> **Entries for locating text and elements**
++++++++++++++++++++

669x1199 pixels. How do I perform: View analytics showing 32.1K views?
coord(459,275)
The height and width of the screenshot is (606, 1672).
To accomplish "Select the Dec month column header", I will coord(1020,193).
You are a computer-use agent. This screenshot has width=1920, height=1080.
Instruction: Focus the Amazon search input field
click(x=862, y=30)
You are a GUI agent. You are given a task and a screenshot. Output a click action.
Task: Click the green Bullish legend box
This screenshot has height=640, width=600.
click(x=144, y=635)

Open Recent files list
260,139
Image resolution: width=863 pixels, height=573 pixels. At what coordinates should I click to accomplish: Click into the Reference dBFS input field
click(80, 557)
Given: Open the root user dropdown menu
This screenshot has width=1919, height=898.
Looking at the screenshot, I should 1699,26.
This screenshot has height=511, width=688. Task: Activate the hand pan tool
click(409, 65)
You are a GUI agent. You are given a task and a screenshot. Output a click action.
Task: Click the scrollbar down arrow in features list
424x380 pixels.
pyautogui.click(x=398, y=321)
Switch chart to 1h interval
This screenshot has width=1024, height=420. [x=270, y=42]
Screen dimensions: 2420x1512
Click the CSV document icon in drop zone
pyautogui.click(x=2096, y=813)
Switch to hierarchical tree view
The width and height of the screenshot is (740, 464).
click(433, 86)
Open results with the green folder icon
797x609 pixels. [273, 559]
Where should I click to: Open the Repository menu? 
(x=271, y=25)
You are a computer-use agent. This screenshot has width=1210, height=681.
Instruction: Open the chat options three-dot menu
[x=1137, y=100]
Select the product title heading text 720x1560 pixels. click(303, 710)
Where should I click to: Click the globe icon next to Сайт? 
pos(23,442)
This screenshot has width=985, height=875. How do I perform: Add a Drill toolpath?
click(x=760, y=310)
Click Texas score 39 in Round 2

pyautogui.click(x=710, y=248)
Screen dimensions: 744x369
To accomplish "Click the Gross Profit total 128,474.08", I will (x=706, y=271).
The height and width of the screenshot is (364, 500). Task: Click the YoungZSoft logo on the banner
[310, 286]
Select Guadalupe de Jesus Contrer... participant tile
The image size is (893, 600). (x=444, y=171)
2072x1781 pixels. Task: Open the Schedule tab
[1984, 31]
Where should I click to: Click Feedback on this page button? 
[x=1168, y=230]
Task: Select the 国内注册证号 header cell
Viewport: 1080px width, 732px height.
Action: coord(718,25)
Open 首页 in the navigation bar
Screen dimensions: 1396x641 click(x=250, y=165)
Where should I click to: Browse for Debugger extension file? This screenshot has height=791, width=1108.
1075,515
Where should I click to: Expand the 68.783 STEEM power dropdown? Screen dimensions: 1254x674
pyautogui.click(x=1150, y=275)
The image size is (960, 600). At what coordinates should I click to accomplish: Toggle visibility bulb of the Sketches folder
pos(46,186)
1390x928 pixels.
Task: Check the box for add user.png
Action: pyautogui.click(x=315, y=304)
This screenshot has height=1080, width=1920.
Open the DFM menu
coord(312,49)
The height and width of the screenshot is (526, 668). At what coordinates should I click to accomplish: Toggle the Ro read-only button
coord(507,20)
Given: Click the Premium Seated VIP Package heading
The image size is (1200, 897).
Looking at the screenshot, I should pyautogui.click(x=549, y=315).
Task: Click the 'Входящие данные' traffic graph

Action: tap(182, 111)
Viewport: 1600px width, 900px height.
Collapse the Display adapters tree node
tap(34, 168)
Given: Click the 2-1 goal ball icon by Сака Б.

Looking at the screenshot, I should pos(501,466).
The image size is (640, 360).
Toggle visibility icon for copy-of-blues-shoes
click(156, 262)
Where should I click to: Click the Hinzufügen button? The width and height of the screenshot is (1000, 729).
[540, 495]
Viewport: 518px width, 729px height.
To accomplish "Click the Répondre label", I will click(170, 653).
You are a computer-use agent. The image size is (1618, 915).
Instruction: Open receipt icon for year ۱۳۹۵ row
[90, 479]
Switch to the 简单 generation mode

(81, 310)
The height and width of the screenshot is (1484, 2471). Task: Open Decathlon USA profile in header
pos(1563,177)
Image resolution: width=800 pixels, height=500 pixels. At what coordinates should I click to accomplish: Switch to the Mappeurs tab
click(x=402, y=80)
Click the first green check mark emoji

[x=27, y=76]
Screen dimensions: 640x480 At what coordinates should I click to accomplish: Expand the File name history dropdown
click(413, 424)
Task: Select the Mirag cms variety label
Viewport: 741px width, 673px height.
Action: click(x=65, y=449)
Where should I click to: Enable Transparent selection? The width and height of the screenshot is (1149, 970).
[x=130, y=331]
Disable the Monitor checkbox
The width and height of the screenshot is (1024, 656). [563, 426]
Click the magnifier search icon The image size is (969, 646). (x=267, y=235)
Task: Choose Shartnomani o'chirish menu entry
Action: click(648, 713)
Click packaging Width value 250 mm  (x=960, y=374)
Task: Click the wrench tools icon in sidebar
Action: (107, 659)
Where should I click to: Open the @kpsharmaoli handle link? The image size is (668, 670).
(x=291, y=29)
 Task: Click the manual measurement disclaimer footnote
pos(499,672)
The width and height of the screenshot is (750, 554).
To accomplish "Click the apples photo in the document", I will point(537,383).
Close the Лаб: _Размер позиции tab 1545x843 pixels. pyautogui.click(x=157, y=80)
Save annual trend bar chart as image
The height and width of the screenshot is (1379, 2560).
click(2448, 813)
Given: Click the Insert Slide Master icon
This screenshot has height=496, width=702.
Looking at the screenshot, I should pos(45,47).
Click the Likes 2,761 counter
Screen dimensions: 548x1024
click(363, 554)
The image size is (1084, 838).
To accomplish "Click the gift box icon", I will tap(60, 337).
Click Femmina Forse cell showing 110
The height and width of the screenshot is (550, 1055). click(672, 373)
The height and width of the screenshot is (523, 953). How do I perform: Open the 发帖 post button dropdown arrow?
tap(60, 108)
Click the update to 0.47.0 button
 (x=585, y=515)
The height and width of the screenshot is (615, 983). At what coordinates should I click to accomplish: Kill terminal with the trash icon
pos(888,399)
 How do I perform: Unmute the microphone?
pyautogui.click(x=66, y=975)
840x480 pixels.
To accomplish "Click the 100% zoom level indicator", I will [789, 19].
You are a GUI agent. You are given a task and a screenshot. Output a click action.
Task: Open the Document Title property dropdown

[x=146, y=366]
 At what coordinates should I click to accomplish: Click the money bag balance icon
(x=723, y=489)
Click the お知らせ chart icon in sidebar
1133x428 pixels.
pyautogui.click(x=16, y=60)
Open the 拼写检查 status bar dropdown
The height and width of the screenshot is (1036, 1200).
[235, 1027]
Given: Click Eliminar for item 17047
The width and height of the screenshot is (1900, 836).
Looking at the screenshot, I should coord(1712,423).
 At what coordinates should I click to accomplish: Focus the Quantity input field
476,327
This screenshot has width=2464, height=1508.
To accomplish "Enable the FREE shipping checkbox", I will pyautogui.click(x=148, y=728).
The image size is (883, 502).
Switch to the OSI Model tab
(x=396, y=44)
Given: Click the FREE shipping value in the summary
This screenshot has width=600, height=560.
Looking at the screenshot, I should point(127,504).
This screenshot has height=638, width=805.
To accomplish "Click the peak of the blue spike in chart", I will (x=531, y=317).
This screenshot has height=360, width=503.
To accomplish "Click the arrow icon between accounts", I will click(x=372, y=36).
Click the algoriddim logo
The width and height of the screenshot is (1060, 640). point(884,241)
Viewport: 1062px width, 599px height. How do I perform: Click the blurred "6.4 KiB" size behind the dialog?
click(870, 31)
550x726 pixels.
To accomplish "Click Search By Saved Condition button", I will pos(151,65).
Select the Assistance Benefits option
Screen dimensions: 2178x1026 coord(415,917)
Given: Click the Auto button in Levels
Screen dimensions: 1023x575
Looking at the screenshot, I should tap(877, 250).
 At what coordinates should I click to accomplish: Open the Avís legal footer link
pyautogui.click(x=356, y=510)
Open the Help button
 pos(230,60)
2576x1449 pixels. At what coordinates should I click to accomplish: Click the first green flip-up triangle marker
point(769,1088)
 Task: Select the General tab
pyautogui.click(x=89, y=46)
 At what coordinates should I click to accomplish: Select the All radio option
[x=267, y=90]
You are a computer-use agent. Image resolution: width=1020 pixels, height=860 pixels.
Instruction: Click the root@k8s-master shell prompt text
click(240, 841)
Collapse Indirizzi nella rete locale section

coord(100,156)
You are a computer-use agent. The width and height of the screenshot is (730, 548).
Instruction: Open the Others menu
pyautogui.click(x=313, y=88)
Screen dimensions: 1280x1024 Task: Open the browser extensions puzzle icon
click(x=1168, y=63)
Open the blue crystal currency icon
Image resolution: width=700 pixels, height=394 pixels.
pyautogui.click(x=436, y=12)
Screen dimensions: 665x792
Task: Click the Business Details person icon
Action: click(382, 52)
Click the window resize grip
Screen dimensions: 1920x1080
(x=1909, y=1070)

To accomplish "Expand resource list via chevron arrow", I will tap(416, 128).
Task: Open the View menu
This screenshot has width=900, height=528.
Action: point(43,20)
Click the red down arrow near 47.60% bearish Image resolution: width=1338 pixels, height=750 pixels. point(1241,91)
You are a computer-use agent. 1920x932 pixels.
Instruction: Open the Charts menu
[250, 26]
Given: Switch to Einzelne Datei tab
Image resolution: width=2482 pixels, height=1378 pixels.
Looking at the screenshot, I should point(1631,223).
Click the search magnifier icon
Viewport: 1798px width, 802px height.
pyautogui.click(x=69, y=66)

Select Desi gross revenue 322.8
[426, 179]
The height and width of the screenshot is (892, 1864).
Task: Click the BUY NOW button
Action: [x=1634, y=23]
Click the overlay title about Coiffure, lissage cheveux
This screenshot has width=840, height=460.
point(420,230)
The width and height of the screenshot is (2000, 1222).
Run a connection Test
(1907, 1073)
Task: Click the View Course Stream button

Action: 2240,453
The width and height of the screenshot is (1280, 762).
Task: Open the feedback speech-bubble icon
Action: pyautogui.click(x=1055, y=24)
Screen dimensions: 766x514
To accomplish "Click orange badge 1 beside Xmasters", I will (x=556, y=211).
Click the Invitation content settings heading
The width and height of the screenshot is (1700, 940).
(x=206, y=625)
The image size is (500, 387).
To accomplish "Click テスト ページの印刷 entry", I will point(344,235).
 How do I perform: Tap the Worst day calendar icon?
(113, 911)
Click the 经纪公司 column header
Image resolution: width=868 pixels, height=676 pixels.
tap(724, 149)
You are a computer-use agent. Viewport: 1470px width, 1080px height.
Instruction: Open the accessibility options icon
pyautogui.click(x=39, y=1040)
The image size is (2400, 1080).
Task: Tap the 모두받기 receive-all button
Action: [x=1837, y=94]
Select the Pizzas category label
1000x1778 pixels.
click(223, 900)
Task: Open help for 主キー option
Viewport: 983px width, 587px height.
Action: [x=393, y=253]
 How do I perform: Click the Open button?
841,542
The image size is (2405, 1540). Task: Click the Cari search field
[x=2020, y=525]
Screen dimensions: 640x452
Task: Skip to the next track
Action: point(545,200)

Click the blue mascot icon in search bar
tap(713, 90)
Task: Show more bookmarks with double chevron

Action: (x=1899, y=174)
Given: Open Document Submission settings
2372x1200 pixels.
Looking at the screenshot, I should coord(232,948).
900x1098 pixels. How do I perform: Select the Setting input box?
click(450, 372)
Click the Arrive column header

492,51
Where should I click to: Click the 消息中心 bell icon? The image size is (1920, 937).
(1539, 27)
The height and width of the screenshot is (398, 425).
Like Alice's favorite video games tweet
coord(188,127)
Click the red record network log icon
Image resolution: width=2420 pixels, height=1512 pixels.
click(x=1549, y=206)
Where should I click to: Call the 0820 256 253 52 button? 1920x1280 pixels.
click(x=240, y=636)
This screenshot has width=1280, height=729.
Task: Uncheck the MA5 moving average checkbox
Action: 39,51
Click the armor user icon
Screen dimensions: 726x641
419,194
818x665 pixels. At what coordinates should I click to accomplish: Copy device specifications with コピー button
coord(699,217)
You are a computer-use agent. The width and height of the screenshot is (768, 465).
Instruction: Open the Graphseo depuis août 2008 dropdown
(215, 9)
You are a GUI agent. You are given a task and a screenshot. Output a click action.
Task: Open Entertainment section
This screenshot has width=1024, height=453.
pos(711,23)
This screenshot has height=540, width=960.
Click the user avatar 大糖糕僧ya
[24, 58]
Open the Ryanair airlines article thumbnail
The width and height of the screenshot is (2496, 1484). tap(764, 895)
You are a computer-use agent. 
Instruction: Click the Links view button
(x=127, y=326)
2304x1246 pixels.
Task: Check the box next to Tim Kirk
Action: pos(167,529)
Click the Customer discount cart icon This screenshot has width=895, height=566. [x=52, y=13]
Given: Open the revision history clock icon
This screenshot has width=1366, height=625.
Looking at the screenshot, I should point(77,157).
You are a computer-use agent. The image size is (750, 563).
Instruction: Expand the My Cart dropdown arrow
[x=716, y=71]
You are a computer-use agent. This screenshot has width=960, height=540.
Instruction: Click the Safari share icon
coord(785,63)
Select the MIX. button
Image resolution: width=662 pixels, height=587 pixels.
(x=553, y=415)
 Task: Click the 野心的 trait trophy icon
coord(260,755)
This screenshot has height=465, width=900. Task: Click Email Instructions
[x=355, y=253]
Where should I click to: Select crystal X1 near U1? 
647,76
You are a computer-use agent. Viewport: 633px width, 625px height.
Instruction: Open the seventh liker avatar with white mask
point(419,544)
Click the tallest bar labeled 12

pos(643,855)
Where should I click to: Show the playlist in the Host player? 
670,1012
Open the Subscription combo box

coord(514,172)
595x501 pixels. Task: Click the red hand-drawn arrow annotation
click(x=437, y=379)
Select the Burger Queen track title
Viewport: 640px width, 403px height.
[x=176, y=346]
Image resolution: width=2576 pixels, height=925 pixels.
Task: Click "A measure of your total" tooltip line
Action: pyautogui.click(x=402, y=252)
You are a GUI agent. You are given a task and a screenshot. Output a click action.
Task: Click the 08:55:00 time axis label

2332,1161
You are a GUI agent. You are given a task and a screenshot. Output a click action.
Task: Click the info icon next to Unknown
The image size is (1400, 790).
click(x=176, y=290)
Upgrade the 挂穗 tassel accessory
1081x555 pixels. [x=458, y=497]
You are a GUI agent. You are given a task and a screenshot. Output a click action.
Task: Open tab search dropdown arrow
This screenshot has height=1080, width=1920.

++++++++++++++++++++

Rewrite the part of the entries that opens with the line containing "Task: Click the View Course Stream button" and closes with the line containing "will (x=556, y=211).", switching "orange" to "yellow" and leaving everything else unchanged.

> **Answer**
Task: Click the View Course Stream button

Action: 2240,453
The width and height of the screenshot is (1280, 762).
Task: Open the feedback speech-bubble icon
Action: pyautogui.click(x=1055, y=24)
Screen dimensions: 766x514
To accomplish "Click yellow badge 1 beside Xmasters", I will (x=556, y=211).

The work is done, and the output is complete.